Why doesn't length() on DBI/DBD::ODBC returned unicode data return the correct length in characters?

Today someone posted a problem using the SQL Server XML datatype with DBI/DBD::ODBC on the dbi-users mailing list. I sorted their problem pretty quickly but noticed his code using length() on scalars which were bound with bound_col was not reporting the correct length. The example and output are below:

use strict;
use DBI qw(:sql_types);
use Devel::Peek;

use bytes;
no bytes;

my ($txt_de, $txt_ru);
{
    use utf8;

    $txt_de = 'Käse';
    $txt_ru = 'Москва';
}

binmode STDOUT, ':utf8';

my @dsn = qw/DBI:ODBC:xx xx xx/;
my %opt = (PrintError => 0, RaiseError => 1, AutoCommit => 1, ChopBlanks => 1);
my $dbh = DBI->connect( @dsn, \%opt );

# Table was created with
# CREATE TABLE T2 (a VARCHAR(99), u NVARCHAR(99), x XML);
my $sth_ins = $dbh->prepare(
  'INSERT INTO T2 (a, u, x) VALUES (?, ?, CAST( ? AS XML) )' );

foreach my $row ([$txt_de, $txt_de, "<d>$txt_de</d>"],
                 [$txt_ru, $txt_ru, "<r>$txt_ru</r>"]) {
    $sth_ins->bind_param(1, $row->[0]);
    $sth_ins->bind_param(2, $row->[1]);
    $sth_ins->bind_param(3, $row->[2], {TYPE => SQL_WCHAR});
    $sth_ins->execute;
}

my $sth_sel = $dbh->prepare( 'SELECT u, x FROM T2' );
$sth_sel->execute;
$sth_sel->bind_col(1, \my $txt, {TYPE => SQL_WCHAR});
$sth_sel->bind_col(2, \my $xml, {TYPE => SQL_WCHAR});

my $i = 0;
while ( $sth_sel->fetch ) {
  printf "%3u %3u %3u %s [%s] [%s]\n",
      ++$i, length($txt), bytes::length($txt),
          (utf8::is_utf8($txt) ? ' utf8' : '!utf8'), $txt, $xml;
  # NOTE, if I don't reset $txt each iteration the length() call returns
  # the wrong answer.
  #$txt = ''; #this line fixes it
  #Dump($txt);
}
$dbh->disconnect;

which outputs:

1   4   5  utf8 [Käse] [<d>Käse</d>]
2   4  12  utf8 [&#1052;&#1086;&#1089;&#1082;&#1074;&#1072;]
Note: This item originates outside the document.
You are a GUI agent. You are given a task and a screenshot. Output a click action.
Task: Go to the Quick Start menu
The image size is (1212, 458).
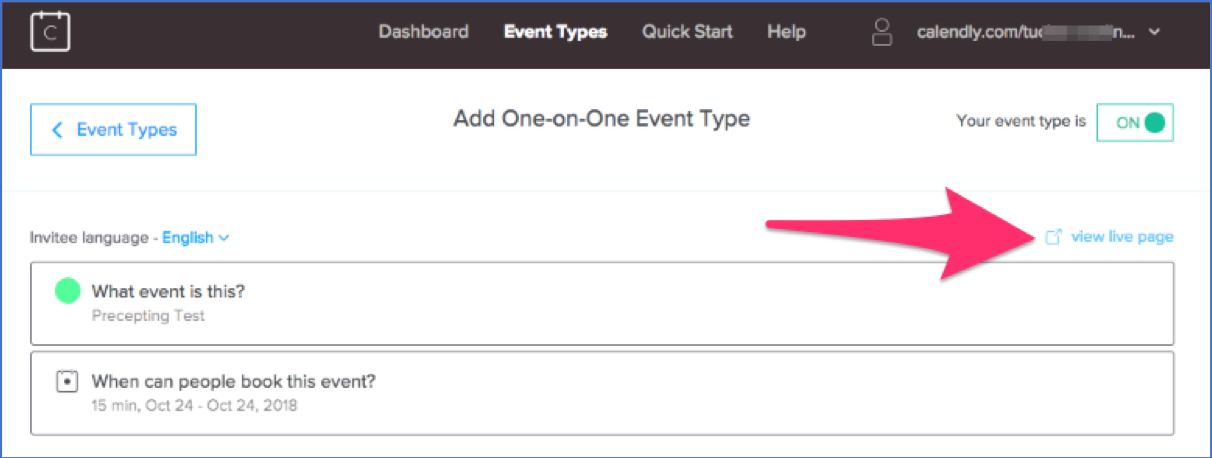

Notice the length (second column) is 4 for Käse and Москва even though the latter should obviously be 6. I noticed that by resetting $txt to '' in each fetch iteration it fixed the problem and then I added Devel::Peek and Dump for those two bound scalars I got:

1   4   5  utf8 [Käse] [<d>Käse</d>]
SV = PVMG(0x853b6fc) at 0x856d570
REFCNT = 2
FLAGS = (PADMY,SMG,POK,pPOK,UTF8)
IV = 0
NV = 0
PV = 0x8674698 "K\303\244se"\0 [UTF8 "K\x{e4}se"]
CUR = 5
LEN = 8
MAGIC = 0x86746c0
MG_VIRTUAL = &PL_vtbl_utf8
MG_TYPE = PERL_MAGIC_utf8(w)
MG_LEN = 4

2   4  12  utf8 [&#1052;&#1086;&#1089;&#1082;&#1074;&#1072;] [<r>&#1052;&#1086;&#1089;&#1082;&#1074;&#1072;</r>]
SV = PVMG(0x853b6fc) at 0x856d570
REFCNT = 2
FLAGS = (PADMY,SMG,POK,pPOK,UTF8)
IV = 0
NV = 0
PV = 0x8671098 "\320\234\320\276\321\201\320\272\320\262\320\260"\0 [UTF8 "\x{41c}\x{43e}\x{441}\x{43a}\x{432}\x{430}"]
CUR = 12
LEN = 16
MAGIC = 0x86746c0
MG_VIRTUAL = &PL_vtbl_utf8
MG_TYPE = PERL_MAGIC_utf8(w)
MG_LEN = 4

Those MG_LEN=4 lines were really suspicious but I was still stumped. The really great people at Perl Monks soon identified the problem as there was set magic and so probably SvSETMAGIC should have been called "somewhere" but hadn't been and ikegami even posted a worked example (see length() returns wrong result - suspicious magic). After this it was not too hard to track down a sv_setpvn that should have been a sv_setpvn_mg although I am still a little mystified why I need to know there is magic attached on the bound scalars when setting them.

Thanks to Perl Monks (again) and in particular ikegami.